Scatter Plot with Data Table
The Silhouette Plot widget offers a graphical representation of consistency within clusters of data and provides the user with the means to visually assess cluster quality. The silhouette score is a measure of how similar an object is to its own cluster in comparison to other clusters and is crucial in the creation of a silhouette plot. The silhouette score close to 1 indicates that the data instance is close to the center of the cluster and instances possessing the silhouette scores close to 0 are on the border between two clusters.
The Mosaic plot is a graphical representation of a two-way frequency table or a contingency table. It is used for visualizing data from two or more qualitative variables and was introduced in 1981 by Hartigan and Kleiner and expanded and refined by Friendly in 1994. It provides the user with the means to more efficiently recognize relationships between different variables.
Heat map is a graphical method for visualizing attribute values by class in a two-way matrix. It only works on datasets containing continuous variables. The values are represented by color: the higher a certain value is, the darker the represented color. By combining class and attributes on x and y axes, we see where the attribute values are the strongest and where the weakest, thus enabling us to find typical features (discrete) or value range (continuous) for each class.
Displays information on a selected dataset.
A simple widget that presents information on dataset size, features, targets, meta attributes, and location.
The Select Columns widget is used to manually compose your data domain. The user can decide which attributes will be used and how. Orange distinguishes between ordinary attributes, (optional) class attributes and meta attributes.
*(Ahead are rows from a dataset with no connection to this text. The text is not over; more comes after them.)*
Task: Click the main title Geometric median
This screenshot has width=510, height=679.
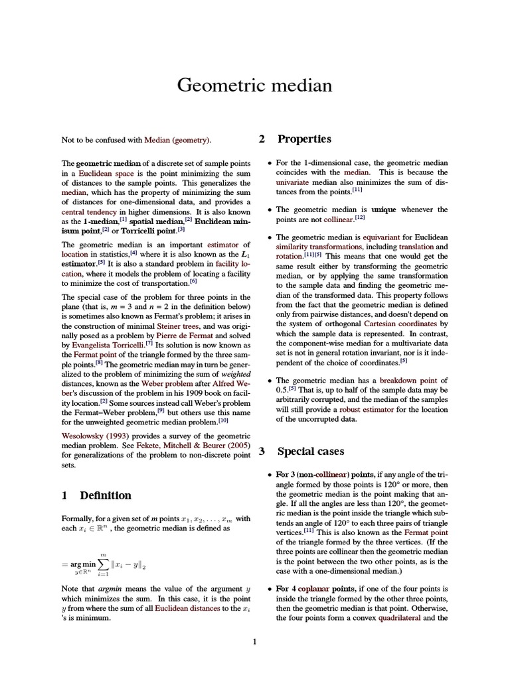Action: (x=254, y=86)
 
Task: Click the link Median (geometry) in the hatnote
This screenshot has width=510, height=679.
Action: (x=177, y=140)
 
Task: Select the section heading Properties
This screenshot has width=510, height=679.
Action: (x=304, y=139)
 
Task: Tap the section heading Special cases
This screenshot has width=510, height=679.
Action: (x=310, y=452)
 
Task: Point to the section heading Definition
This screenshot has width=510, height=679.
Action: (x=106, y=495)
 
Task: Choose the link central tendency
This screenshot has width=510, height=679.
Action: (x=90, y=213)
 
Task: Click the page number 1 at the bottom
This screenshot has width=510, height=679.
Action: (x=254, y=641)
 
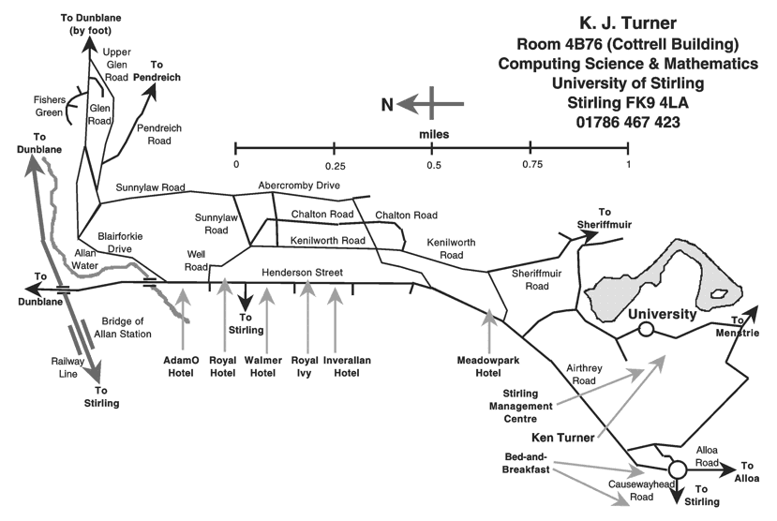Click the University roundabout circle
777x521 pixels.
point(646,329)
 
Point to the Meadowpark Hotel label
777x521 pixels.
point(488,365)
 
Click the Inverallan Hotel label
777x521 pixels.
point(340,365)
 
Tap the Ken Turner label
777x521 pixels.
point(563,437)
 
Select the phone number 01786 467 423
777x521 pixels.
point(628,123)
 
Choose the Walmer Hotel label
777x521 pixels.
point(264,365)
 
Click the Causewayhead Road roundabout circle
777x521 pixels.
point(676,469)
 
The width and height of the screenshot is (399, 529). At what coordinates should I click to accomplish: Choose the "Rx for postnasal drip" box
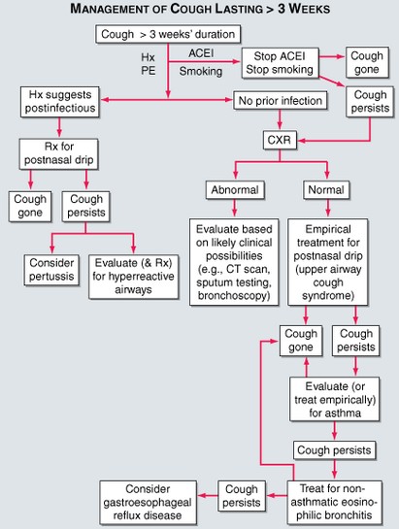pyautogui.click(x=56, y=153)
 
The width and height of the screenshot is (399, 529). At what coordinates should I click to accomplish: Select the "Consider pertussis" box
pyautogui.click(x=52, y=269)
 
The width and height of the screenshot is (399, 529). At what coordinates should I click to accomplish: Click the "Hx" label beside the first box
pyautogui.click(x=148, y=57)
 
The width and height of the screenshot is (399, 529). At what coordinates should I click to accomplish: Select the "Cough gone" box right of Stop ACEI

For instance, for building a classification model, the domain would be composed of a set of attributes and a discrete class attribute. Meta attributes are not used in modeling, but several widgets can use them as instance labels.
The Rank widget scores variables according to their correlation with discrete or numeric target variable, based on applicable internal scorers (like information gain, chi-square and linear regression) and any connected external models that supports scoring, such as linear regression, logistic regression, random forest, SGD, etc. The widget can also handle unsupervised data, but only by external scorers, such as PCA.
The widget supports the creation of a new dataset by visually placing data points on a two-dimension plane. Data points can be placed on the plane individually (Put) or in a larger number by brushing (Brush). Data points can belong to classes if the data is intended to be used in supervised learning.
Aggregate Columns outputs an aggregation of selected columns, for example a sum, min, max, etc.
The Data Sampler widget implements several data sampling methods. It outputs a sampled and a complementary dataset (with instances from the input set that are not included in the sampled dataset). The output is processed after the input dataset is provided and Sample Data is pressed.
Pivot Table summarizes the data of a more extensive table into a table of statistics. The statistics can include sums, averages, counts, etc. The widget also allows selecting a subset from the table and grouping by row values, which have to be a discrete variable. Data with only numeric variables cannot be displayed in the table.
Correlations computes Pearson or Spearman correlation scores for all pairs of features in a dataset. These methods can only detect monotonic relationship.
How to load your data from explorer:
How to load external data from API in Orange?
Fetching data from The Guardian Open Platform.
Guardian retrieves articles from the Guardian newspaper via their API. For the widget to work, you need to provide the API key, which you can get at their access platform.